Welcome to my 2016 swim website. For those of you who don't know me, I swam Lake Ontario the easy way in 1983 and the hard way in 1984. I “came out of retirement" to swim the English Channel (oldest Canadian woman) in 2011. In 2013, I was the oldest Canadian to swim the Catalina strait in California. After swimming around Manhattan Island (oldest Canadian) in 2014, I became the first Canadian to complete the Triple Crown of open water swimming (English Channel, Catalina Strait and Manhattan.) Last year I was the first to swim between three provinces: from Nova Scotia north to New Brunswick and across the Northumberland Strait to Prince Edward Island (34 kms). This year on March 18, I became the first Canadian and the oldest woman ever to swim the icy and turbulent Cook Strait between the south and north islands in New Zealand. (See links below for more detail.)

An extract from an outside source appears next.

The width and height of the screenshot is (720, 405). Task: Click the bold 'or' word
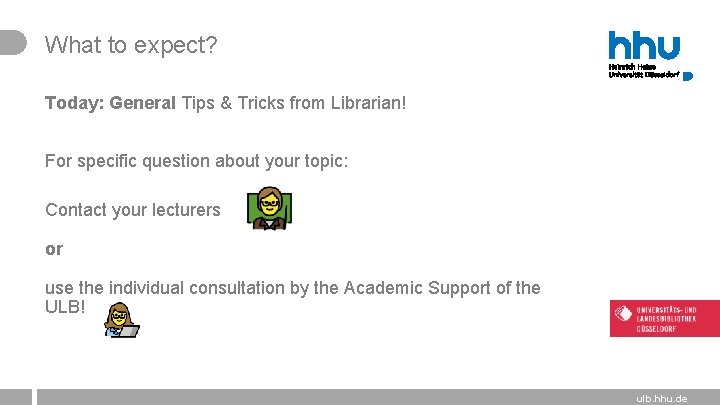pyautogui.click(x=54, y=249)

On August 11, 2016, I hope to become the first Canadian to swim from Plymouth to Provincetown, Massachusetts, across Cape Cod Bay. This “P2P” swim has only been accomplished by 6 people (all American), although the swim has been attempted numerous times since 1915. The swim from Manomet Beach in Plymouth to Herring Cove Beach in Provincetown is about 32 kilometers. The biggest challenge is the current which circulates in a counter-clockwise direction around the relatively shallow bay. The water temperature is expected to be between 16 and 21 degrees Celsius. The swim is officiated by the Massachusetts Open Water Swimming Association (MOWSA), whose rules are based on the English Channel rules. https://massopenwaterswimming.com/

I am pleased to be able to use this opportunity to raise money for Sashbear, an organization founded by Lynn Courey, whose daughter, Sasha, a swimmer with Borderline Personality Disorder (BPD), died by suicide in 2011. Sashbear funds education programs for therapists, families and in schools. I have dedicated my psychiatric career to the treatment and research of BPD, which has a suicide rate of 10%. More treatment programs and support for families are desperately needed in Canada. Please support my swim by donating to Sashbear. Thank you. http://sashbear.org/en/

Across Cape Cod Bay:

Across Cape Cod Bay:
Across Cape Cod Bay: Plymouth to Provincetown

Thursday, 10 March 2016

Looking at the Cook Strait

  After a very long and winding drive, we are safely moved into our condo in Wellington. We can see the Cook Strait out the window. We meet with Philip Rush tomorrow.
  The Cook Strait between the north and south islands in New Zealand - This 30 km swim is one of the toughest in the world, probably more difficult than the English Channel. Winds and waves from the Tasman Sea on the northwest and the South Pacific Ocean on the southeast funnel through the treacherous strait. The water temperature is a chilly 15–18 degrees Celsius. But the biggest challenge will be making progress against the immense tidal flow and avoiding the violent eddies. Tides are so unpredictable, they can flow in opposite directions in the strait simultaneously. Finally, about one in 10 swims see sharks. Since 1962, only 84 individuals have successfully crossed the Cook Strait.